▶ **Série de tâches**
- a) Résumez en deux phrases l'entretien avec Mgr Barthélemy Adoukonou.
- b) Dans l'entretien avec Mgr Barthélemy Adoukonou, traduisez en anglais la phrase « Le Béninois Barthélemy Adoukonou est un fervent défenseur de la place de l’Afrique au sein de l’Église catholique. »
- c) Prolongez l'entretien avec Mgr Barthélemy Adoukonou au-delà de sa dernière phrase.

▶ **Article**

Mgr Barthélemy Adoukonou : « Le pape François nous pousse à approfondir notre propre culture »
Il est le fondateur d’un mouvement de théologiens africains (le Sillon noir) et fut un proche de Benoît XVI. Le Béninois Barthélemy Adoukonou est un fervent défenseur de la place de l’Afrique au sein de l’Église catholique. Depuis 2009, il est, au Vatican, le secrétaire du Conseil pontifical de la culture.
Jeune Afrique : En quoi le pape François est-il proche du continent africain ?

▶ **Données**
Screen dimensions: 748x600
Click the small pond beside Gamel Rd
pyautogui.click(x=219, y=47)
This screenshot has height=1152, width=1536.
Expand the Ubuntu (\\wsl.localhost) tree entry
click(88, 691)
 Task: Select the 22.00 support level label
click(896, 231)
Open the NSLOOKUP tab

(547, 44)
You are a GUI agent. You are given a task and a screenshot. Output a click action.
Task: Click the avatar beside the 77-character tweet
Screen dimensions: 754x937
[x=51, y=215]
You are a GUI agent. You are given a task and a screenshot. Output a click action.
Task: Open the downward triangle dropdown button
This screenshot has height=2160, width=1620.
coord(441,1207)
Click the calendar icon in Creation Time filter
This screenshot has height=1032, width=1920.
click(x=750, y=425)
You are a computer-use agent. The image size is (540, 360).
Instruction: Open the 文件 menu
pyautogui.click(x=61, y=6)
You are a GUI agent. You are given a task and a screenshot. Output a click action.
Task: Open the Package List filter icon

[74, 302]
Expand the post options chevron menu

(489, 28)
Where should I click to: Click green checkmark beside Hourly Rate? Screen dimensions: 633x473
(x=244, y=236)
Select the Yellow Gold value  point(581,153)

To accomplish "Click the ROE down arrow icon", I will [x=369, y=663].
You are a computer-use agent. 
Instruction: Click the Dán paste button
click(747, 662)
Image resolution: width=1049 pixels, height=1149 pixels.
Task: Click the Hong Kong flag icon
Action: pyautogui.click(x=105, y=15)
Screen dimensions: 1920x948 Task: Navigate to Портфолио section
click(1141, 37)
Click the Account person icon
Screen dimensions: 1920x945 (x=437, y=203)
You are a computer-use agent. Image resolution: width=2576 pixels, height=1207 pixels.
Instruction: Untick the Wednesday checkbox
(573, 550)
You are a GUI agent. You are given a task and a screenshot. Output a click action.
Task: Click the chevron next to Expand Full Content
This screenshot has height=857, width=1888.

▶ **Réponses attendues**
- a) Mgr Barthélemy Adoukonou, un Béninois qui a fondé le Sillon noir, un mouvement de théologiens africains, et qui fut un proche de Benoît XVI, défend avec ferveur la place de l'Afrique au sein de l'Église catholique. Depuis 2009, il est secrétaire du Conseil pontifical de la culture au Vatican.

- b) The Beninese Barthélemy Adoukonou is a fervent defender of Africa's place within the Catholic Church.

- c)
Mgr Barthélemy Adoukonou : Le saint-père vient du "bout du monde", comme il le dit lui-même, par opposition à un centre qui serait européen. Pour différentes qu’elles soient, les cultures sud-américaine et africaine sont l’une et l’autre "à la périphérie". Le pape n’a pas d’itinéraire personnel sur notre continent, mais il partage avec de nombreux Africains une même expérience de la pauvreté. À Lampedusa, en juillet 2013, il est allé à la rencontre de cette pauvreté à travers les migrants subsahariens, au coeur d’une humanité en naufrage. Il sait que la pauvreté nie la culture et nous réduit parfois en esclavage.
A-t-il un "agenda africain" ?
Le pape va rencontrer de nombreux évêques du continent dans le cadre des visites ad limina que les conférences épiscopales nationales sont tenues de faire à Rome tous les cinq ans. Une dizaine d’entre elles auront lieu cette année, celles notamment de la Côte d’Ivoire, du Rwanda, de la Guinée, de la RD Congo et de Madagascar. Cela lui permettra de nourrir sa réflexion. Je sais aussi qu’il attache une importance particulière à la contribution de l’Afrique au Synode des évêques sur la famille [5-14 octobre].
Quel impact a son élection sur la gouvernance de l’Église en Afrique ?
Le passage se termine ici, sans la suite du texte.